He oído a una mujer decir – quiero morirme – Una muchacha que empieza a vivir, joven, dulce, hermosa, me ha hecho pensar por qué. Qué causa o problema puede padecer un ser tan bien dotado que hace nada más que un rato se encuentra en este mundo. Qué pensamientos tendrá cuando llegue a mi edad. Qué esperanza puede esperar de esta vida si ni siquiera puede gozar de ella misma, de los amigos, de los familiares, de los pájaros, del sol, del frío, de la lluvia, del propio latido de su tierno corazón.
Qué clase de enfermedad debe estar padeciendo.
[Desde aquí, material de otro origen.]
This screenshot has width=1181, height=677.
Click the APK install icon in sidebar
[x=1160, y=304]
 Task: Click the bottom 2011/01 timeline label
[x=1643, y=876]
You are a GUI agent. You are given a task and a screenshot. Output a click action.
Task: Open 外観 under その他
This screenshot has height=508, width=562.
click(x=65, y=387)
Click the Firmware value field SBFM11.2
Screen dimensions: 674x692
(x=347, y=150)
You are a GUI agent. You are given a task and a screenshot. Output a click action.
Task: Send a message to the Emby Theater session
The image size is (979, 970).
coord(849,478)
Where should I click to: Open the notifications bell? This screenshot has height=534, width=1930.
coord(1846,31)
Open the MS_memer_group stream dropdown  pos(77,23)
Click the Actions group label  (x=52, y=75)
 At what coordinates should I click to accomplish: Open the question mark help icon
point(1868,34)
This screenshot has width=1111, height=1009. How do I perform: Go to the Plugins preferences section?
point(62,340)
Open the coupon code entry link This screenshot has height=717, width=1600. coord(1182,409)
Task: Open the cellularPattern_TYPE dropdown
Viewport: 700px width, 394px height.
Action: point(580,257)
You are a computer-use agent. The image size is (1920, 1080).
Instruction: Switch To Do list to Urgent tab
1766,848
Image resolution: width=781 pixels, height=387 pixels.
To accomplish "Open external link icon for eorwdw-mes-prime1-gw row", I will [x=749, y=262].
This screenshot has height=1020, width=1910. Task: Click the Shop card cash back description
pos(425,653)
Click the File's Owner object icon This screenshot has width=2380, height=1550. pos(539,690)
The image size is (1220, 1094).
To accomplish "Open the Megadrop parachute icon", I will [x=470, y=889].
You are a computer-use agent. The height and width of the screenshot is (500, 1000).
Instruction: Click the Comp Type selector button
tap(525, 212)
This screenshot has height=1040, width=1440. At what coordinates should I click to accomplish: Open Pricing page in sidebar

Todavía me pregunto por que desconocida razón, ella que lo tiene todo, quiere dejar de respirar. Dice que el mundo es una selva, que no existe vergüenza, ni moral, ni dignidad, ni confianza de ningún tipo. Que estamos dejados de la mano de Dios. Y que no hace falta más que ver la “tele”.
Cómo podría hacerle entender que, a su lado, vive un ciego, un cojo, un manco, un impedido, otra chica que ha sufrido la muerte de su joven padre y enseguida, la muerte de su madre, siendo a continuación abandonada por su propio marido. Que ha sufrido además un accidente, que la ha obligado al uso de unas muletas para poder moverse.
Como tantos otros, vine al mundo el seis de Marzo de mil novecientos treinta y cuatro, dos años antes de que estallara la guerra. Mi padre falleció a los treinta y siete años, en 1937. Mi madre falleció a los cuarenta y dos cuando este entonces niño, apenas cumplía ocho. No empecé a leer hasta los nueve años; cerca de casa no había ninguna escuela.
Cuatro niños quedamos huérfanos, el mayor con dieciocho años. No teníamos nada de nada, ni siquiera un sentido de esperanza. Una esperanza, por otro lado, que nunca la hemos sentido ausente de verdad, es bien cierto. No teníamos más familia, y aquella que lo fue, nunca pudo hacer nada por nosotros, tal vez un generoso intento, por encontrarse en el otro bando. Fueron necesarios cincuenta años, para volver a vernos; aquellos que tuvimos la inmensa suerte de sobrevivir.
He oído a otra mujer, una abuela de más de ochenta años, cuando cantaba una cancioncilla infantil, con un dulce y alegre talante, por que había escuchado el sonoro eco del canto de una abubilla, la cual sin asustarse de la presencia de la abuelita, caminaba delante. Gozando de su larga edad se reía, por que hoy, me dijo al cruzarme con ella - me visitarán mis nietos – unos ángeles que me hacen muy feliz.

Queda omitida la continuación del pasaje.